Back in 1987 — or rather early in the following year — Michael Cole was dismissed as the BBC’s Royal Correspondent after he revealed details of the Queen’s Christmas speech to a Sun journalist. He had revenge of a sort, I guess, when he went on to become spokesman for the ‘Phoney Pharaoh’ Mohamed Al-Fayed, peddling the anti-monarchist fantasies of his employer following the death of his son Dodie in the Paris car crash that also killed Princess Diana.
Now it would seem that Buckingham Palace is perfectly happy for details of Brenda’s musings to be made public in advance.
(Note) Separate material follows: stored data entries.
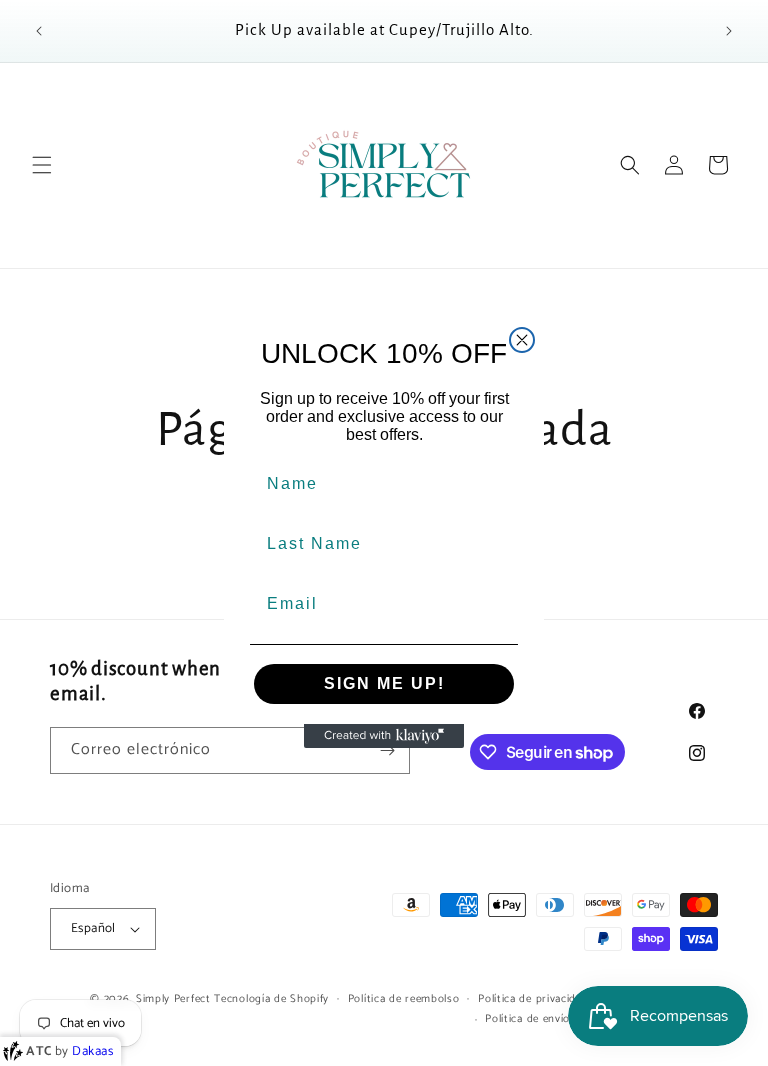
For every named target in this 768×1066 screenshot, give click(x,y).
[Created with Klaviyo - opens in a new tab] (384, 736)
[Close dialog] (522, 340)
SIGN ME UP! (384, 683)
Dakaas (93, 1051)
How else to explain the fact that what she was to say became the subject of news stories early on Christmas Day?
This did not go down well with at least one reader of the Daily Telegraph. Ian Maule of the Isle of Man — home, I feel sure, to many Torygraph types — wrote to the editor to say: “I was annoyed that the theme and some content of the Queen’s Christmas broadcast was the first item on the BBC news bulletin at 7am. Speeches by the Queen should be reported after the event, not with a ‘the Queen will say’. Shame on the BBC anyway for spoiling the occasion.”
What Mr Maule did not point out was that the danger of this sort of advance reporting was perfectly illustrated by what happened over the Archbishop of Canterbury’s Christmas sermon at Canterbury Cathedral.
Some of what he was to say also featured on the BBC early morning news — I heard it. But, as it happened, the sermon was destined not to be delivered as the Most Reverend Justin Welby was taken ill with pneumonia.